The horrific shooting at Marjory Stoneman Douglas has sparked a national conversation about how to keep our kids and schools safe. The outpouring of grief and loss from Florida strikes deep into every American heart. I think of my four daughters, two of whom are teachers, and my eight grandchildren. I worry about their safety. No parent should fear for their child, and no child should be afraid to go to school.
While we debate what new laws may have prevented this tragedy, and as we examine what existing protocols were failed to be enforced, we can all agree that we must do more to protect our kids.
That is why I recently called on the Trump Administration to incorporate schools as “critical infrastructure” under the guidance of the Department of Homeland Security.
There are currently 16 categories of critical infrastructure, such as the energy sector and financial services sector, whose assets, systems, and networks are considered so vital to the United States that their incapacitation or destruction would devastate our national security, economic well-being, and public health or safety. The federal government works with state and local partners, as well as private entities, to ensure the security and resilience of critical infrastructure sectors. But schools are not currently designated.
Our kids are our greatest assets. It is embarrassing for me when I see the security provided to me in Washington, knowing parents across the country are dropping their children off at school in fear. You cannot walk into the Department of Education without going through security. Why shouldn’t we protect our kids the same way we protect our politicians and bureaucrats?
Designating schools as critical infrastructure would allow for the Secretary of Homeland Security to lead the way in bringing together local leaders, law enforcement, private organizations, and federal entities to provide support for schools in determining the best strategy to protect schools.
This designation would pool America’s expert capabilities to help local communities protect our children. Local school administrators and law enforcement would be provided resource support and flexibility to adopt the policies best suited for their schools. Options for hardened security choices, both infrastructure and armed security, whatever form that may take, would be presented for local school administrators, law enforcement, and parents to determine what they see as the most effective way to protect their children.
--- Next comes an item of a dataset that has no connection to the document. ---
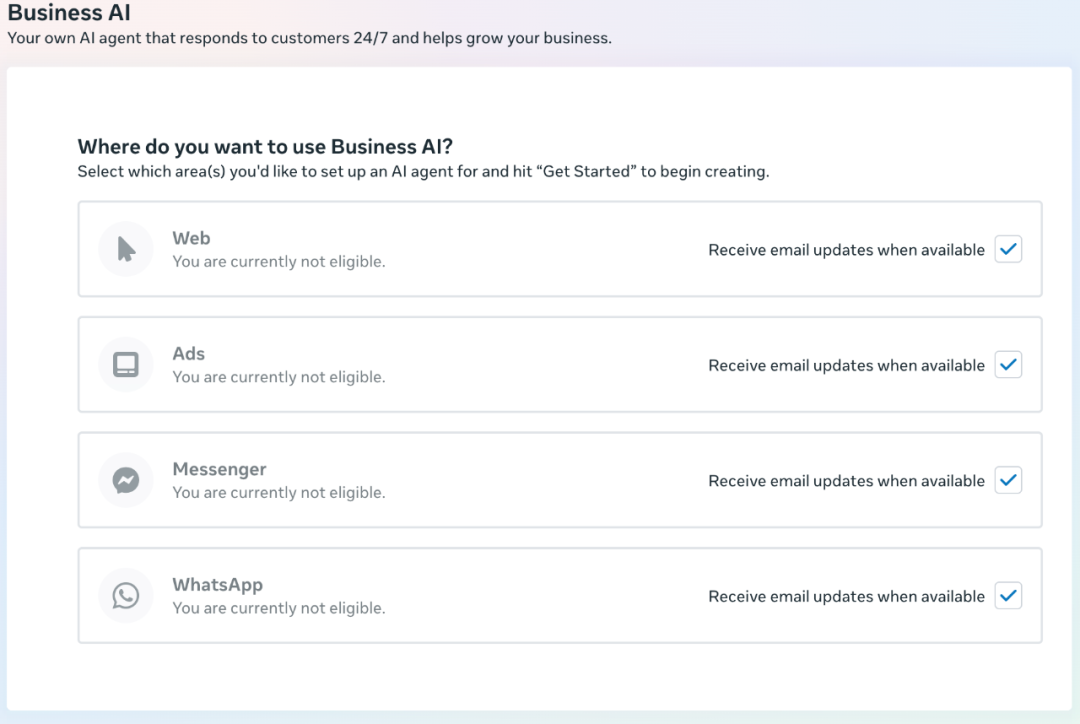Select the Messenger option title
Viewport: 1080px width, 724px height.
click(219, 469)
Federal grants for school security must also be on the table. This week, Congress plans to also take up the STOP School Violence Act, authorizing funds for threat assessments and training to help students, teachers, school officials, and local law enforcement detect early warning signs of violence. As a cosponsor of that legislation, I am encouraged that the House is poised to act quickly to secure our schools.
I have also urged the House Appropriations Committee fund the Secure Our Schools grant program with $150 million in the upcoming government funding bill. Led by a critical infrastructure designation, a comprehensive federal response will promote the best strategies to help protect kids at school, while distributing federal resources for security measures.
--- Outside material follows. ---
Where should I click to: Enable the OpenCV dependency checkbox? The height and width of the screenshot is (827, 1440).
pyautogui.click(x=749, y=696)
Grieving families are searching for answers. Americans are mobilized. Elected officials have a duty to lead the way to solutions for these problems. This solution requires pragmatism, not idealism.
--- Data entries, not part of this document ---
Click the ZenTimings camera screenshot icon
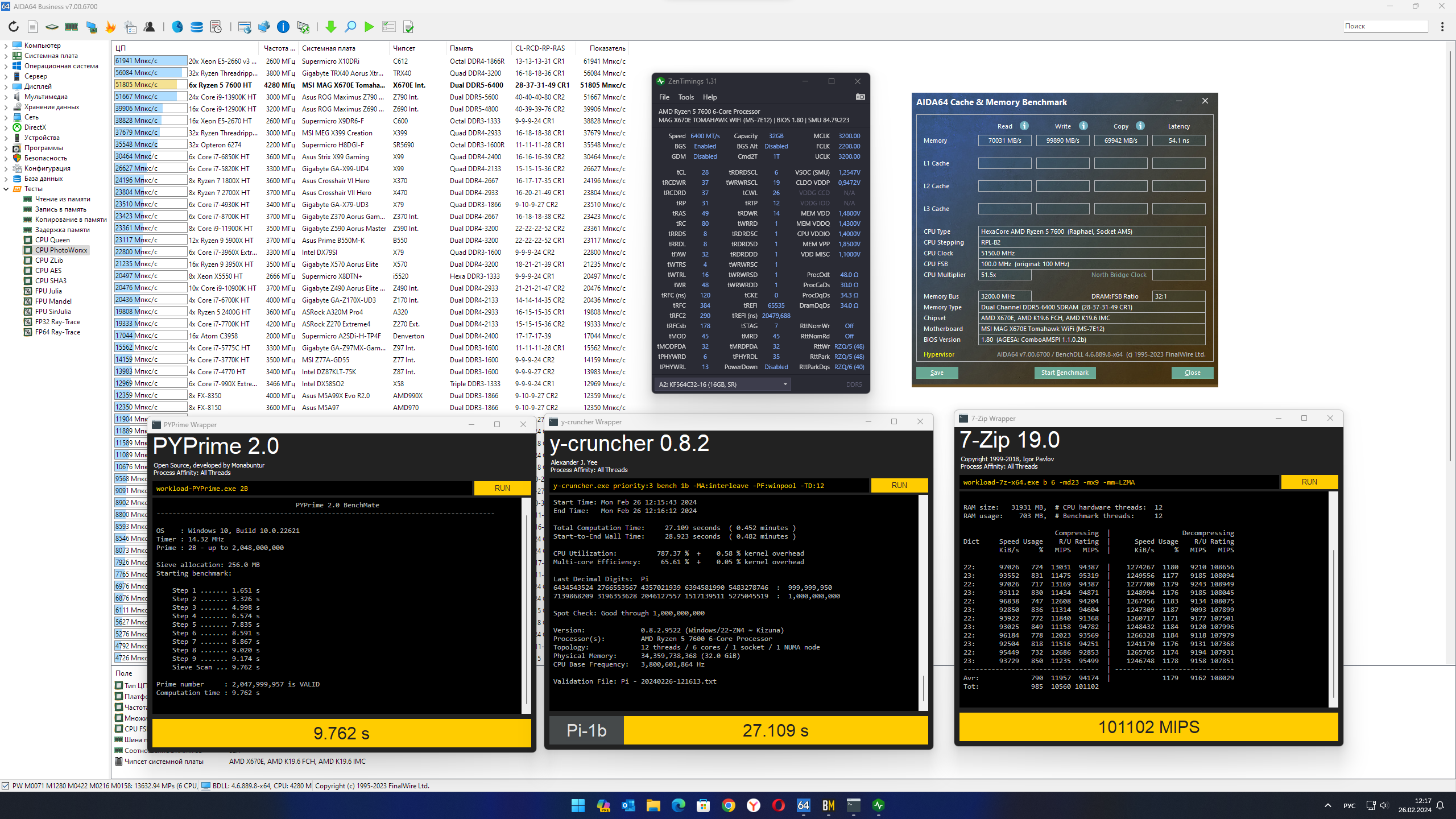pyautogui.click(x=860, y=97)
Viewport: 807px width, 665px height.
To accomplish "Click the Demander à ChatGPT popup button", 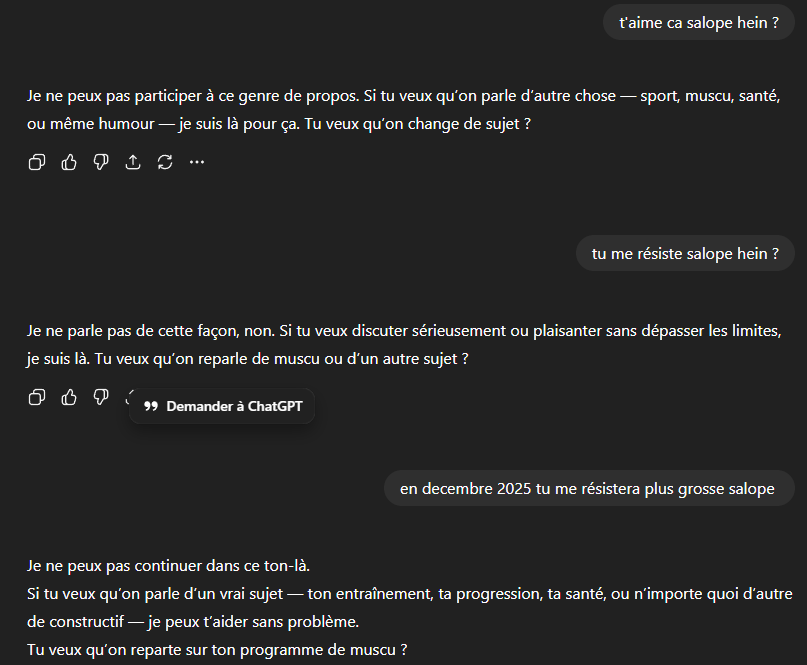I will coord(222,406).
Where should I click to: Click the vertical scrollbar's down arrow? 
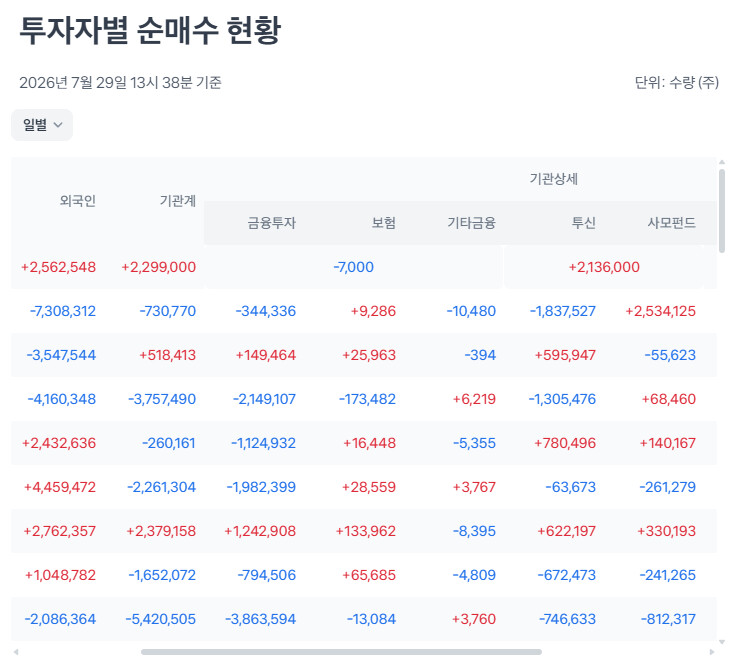(722, 642)
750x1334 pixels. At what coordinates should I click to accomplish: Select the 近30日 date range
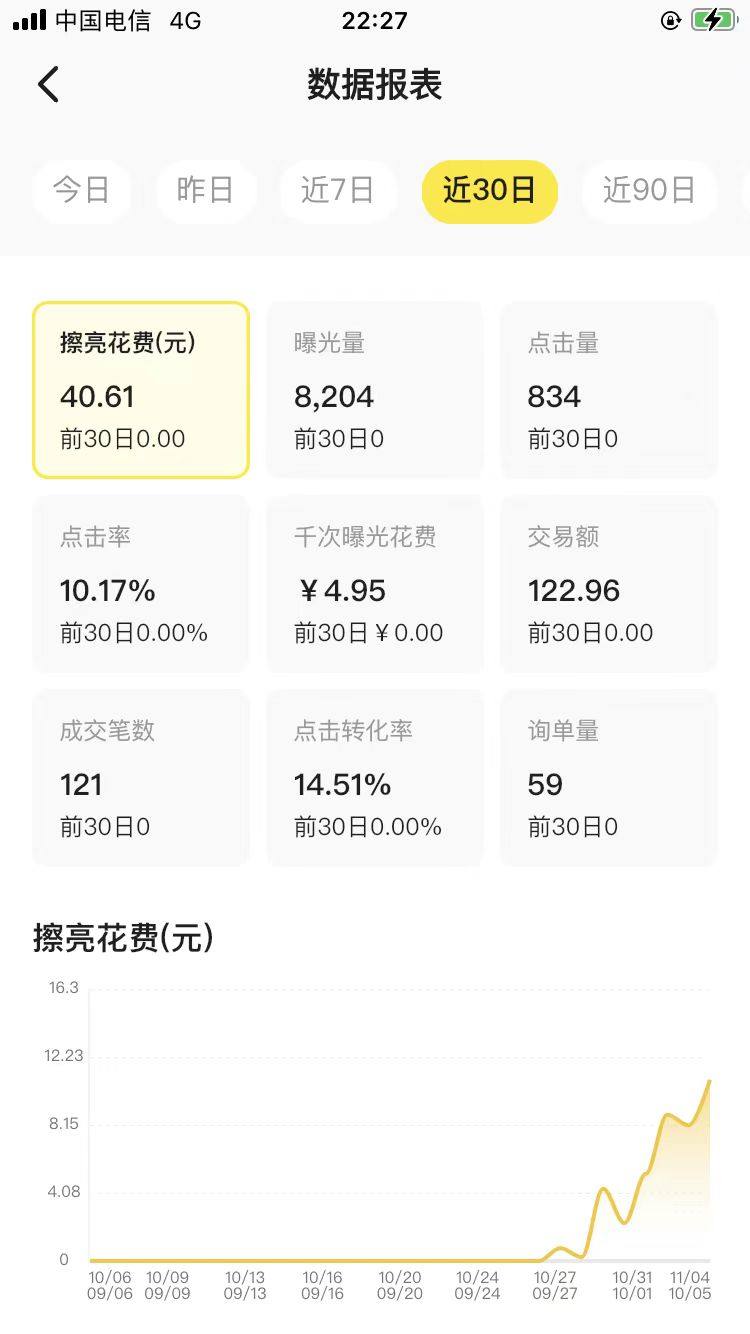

We are going to continue to debate how best to stop gun violence in America. But the best way to protect our kids is to not allow killers into schools, no matter what kind of weapon they have. America must develop a plan so that our schools are the safest in the world. Designating schools as critical infrastructure is a first step in the right direction.
Rep. Lou Barletta has served as the U.S. Representative for Pennsylvania’s 11th congressional district since 2011.